§ **Brief**: Each line of the material that mentions the word "ürünler" is to be copied.

§ **Data for analysis**:
*** Begin section ***

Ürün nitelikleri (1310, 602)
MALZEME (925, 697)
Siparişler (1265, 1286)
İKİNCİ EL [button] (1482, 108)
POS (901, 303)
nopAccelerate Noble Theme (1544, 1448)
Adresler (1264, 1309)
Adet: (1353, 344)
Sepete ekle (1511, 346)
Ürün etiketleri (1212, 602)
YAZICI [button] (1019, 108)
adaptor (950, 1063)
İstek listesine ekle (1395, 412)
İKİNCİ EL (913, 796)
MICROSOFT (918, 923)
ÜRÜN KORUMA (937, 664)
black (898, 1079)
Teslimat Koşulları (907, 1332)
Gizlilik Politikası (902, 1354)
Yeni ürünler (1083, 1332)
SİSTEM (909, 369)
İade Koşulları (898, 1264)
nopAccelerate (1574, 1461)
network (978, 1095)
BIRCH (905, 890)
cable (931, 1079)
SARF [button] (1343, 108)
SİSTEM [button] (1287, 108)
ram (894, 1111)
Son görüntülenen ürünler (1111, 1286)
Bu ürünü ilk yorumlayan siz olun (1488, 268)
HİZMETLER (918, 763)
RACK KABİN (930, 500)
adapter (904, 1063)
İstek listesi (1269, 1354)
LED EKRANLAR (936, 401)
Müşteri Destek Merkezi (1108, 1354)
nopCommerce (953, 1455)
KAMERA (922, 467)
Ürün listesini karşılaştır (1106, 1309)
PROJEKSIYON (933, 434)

*** End section ***

§ **Reply to the task**:
Yeni ürünler (1083, 1332)
Son görüntülenen ürünler (1111, 1286)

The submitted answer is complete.